*** TEXT PASSAGE Section Begins ***

Image: Josse Lieferinxe, St. Michael Killing the Dragon, 1493-1505, Wikimedia Commons
Here are a couple of examples, from a fascinating academic study of dragons in Western culture, literature, and religion: a saint named Golunduch “renders the Dragon of Babylon as tame as a lamb, to such an extent that it lays its head in her lap, and she fondles its head and lips” (196). Then there’s the medieval French legend of St. Martha who sprinkled holy water on a dragon’s tale, tamed it, and walked through town leading it like a sheep. Such saints befriend dragons as pets instead of destroying them as enemies. This seems to me where the gospel of Jesus, unveiled in Revelation as the slaughtered lamb, takes us—into restoring love rather than gridlocked war.
The Netanyu government, in its catastrophically cruel violence in Gaza, I believe has merged with the dragon, “devouring” and “swallowing” the people of Gaza, including nearly five thousand children, whole. It’s a great irony of history that the oppressed often become the oppressor. But there’s also a more mythic monster afoot today in the cycle of violence itself. Activist theologian Walter Wink called it the “myth of redemptive violence,” the indefatigable belief that somehow violence saves, solves our problems or otherwise generates order to a disordered universe. It is, Wink says, “the spirituality of the modern world… so successful as a myth precisely because it does not seem to be mythic in the least. Violence simply appears to be in the nature of things. It is what works. It is inevitable, the last and, often, the first resort in conflicts” (Engaging the Powers, 13). Jesus subverts the cycle of violence by constantly calling for cease-fires, overturning assumptions about punitive and blood-soaked politics and religion. “Blessed are the peacemakers, for they shall be called sons and daughters of God” he says (Matthew 5:9) and to brash disciple Peter, “Put away your sword. Those who use the sword will die by the sword” (Matthew 26:52).

*** TEXT PASSAGE Section Ends ***

→ **TASK LIST**
1) In the passage on dragons and violence, who named the "myth of redemptive violence"?
2) Extend the passage on dragons and violence, starting right after its closing quotation from Jesus to Peter.

*** DATA FOR REVIEW Section Begins ***

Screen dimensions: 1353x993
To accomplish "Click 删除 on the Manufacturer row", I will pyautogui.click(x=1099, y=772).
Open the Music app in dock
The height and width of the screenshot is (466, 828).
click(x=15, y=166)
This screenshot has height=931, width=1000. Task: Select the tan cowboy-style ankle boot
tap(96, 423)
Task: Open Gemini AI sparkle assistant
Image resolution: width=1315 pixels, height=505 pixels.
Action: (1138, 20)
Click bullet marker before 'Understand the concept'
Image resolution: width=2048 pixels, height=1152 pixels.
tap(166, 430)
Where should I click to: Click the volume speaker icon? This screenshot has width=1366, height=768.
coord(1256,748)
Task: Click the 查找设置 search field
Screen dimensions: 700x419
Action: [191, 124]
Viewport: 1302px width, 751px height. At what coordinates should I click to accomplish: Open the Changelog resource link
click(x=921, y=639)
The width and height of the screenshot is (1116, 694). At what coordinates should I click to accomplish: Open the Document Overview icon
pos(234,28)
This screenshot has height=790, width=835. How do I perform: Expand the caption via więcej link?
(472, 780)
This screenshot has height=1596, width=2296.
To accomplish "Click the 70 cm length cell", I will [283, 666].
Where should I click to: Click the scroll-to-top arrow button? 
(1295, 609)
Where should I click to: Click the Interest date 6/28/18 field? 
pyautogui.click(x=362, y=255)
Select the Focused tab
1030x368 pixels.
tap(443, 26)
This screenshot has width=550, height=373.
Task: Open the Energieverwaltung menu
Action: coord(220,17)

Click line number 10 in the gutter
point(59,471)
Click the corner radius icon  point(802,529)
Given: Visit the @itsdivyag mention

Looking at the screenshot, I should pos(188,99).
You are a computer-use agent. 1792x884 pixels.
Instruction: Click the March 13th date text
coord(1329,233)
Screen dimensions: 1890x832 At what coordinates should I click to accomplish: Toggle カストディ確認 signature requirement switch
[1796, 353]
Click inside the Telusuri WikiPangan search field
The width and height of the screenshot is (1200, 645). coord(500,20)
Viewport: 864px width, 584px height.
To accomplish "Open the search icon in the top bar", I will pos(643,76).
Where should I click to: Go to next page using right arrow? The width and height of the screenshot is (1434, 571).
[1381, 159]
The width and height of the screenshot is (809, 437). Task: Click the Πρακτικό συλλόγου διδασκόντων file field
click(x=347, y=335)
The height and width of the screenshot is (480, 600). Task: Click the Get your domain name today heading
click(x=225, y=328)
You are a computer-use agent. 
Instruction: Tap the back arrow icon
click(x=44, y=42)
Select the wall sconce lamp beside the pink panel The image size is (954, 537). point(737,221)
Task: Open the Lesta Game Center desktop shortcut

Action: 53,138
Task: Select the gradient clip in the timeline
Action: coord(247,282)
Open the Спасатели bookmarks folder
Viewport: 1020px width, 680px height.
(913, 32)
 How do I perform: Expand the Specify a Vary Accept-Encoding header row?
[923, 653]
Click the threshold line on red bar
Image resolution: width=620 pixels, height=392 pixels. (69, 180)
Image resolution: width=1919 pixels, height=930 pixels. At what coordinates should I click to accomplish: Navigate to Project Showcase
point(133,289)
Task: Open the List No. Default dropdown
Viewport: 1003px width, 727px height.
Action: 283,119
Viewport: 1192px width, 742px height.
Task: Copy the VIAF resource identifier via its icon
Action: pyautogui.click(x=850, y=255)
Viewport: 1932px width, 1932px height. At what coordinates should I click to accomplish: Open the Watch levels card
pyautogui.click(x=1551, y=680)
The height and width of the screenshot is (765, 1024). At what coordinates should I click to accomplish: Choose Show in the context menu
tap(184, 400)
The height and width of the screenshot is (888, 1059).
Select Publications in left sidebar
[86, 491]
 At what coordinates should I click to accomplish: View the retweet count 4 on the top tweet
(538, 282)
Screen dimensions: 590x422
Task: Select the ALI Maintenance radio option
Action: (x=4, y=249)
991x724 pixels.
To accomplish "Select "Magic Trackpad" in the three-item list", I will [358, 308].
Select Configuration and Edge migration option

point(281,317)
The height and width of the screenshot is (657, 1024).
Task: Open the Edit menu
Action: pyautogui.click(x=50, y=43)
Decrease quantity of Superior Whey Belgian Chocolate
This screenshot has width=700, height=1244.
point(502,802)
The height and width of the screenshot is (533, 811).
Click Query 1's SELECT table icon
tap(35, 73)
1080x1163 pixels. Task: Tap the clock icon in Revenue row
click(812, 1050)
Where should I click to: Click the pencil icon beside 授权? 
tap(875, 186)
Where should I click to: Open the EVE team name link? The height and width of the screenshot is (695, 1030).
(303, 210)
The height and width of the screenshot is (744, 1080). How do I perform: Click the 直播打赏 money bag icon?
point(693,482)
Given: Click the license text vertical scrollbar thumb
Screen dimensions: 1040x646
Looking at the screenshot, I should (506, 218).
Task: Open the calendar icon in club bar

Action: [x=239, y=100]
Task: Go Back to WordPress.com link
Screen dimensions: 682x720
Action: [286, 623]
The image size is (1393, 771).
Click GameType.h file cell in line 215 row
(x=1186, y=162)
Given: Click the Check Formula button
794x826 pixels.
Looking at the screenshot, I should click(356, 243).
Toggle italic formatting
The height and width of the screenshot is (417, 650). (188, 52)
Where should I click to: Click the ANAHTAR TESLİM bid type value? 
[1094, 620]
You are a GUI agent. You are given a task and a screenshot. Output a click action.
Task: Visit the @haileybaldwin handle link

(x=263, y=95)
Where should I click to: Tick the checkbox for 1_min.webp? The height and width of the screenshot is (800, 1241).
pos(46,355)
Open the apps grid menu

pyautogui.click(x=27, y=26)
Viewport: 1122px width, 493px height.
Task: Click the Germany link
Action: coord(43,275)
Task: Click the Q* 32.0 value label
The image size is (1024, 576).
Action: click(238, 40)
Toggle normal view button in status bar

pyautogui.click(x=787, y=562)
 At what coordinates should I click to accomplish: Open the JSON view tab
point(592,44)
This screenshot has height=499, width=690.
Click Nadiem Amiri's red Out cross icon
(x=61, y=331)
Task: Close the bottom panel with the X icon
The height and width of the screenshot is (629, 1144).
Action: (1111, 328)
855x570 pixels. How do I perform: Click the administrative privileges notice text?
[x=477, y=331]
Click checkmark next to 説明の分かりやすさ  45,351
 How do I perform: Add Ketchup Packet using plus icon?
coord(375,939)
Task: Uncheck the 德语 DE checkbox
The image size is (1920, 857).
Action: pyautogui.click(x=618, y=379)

*** DATA FOR REVIEW Section Ends ***

→ **ANSWERS FOR THE EXERCISE**
1) Walter Wink, whom the passage calls an activist theologian.

2)
Photo by Katrin Hauf on Unsplash
This week I dove into the world of Instagram in earnest for the first time. I’m really enjoying the platform and I hope to create a prayerful space through which to engage with people (see you there!). But watching the Israeli-Hamas war unfold on Instagram has often felt like watching an earthquake split apart rock, leaving two sides of a canyon and everyone broken. As one friend said, recounting a coffee-shop conversation in which someone asked her “which side she was on,” “I’m on the side of humanity.” For me, that means solidarity with humans hurting or, as the wise Sikh activist Valarie Kaur put it:
I stand with the Palestinian people. I stand against the brutal occupation of Palestine and the ongoing subjugation, assaults, and killings of Palestinian people.
I stand against the ongoing antisemitic violence and persecution of Jews, past and present, including the vicious antisemitic attacks right now in the United States.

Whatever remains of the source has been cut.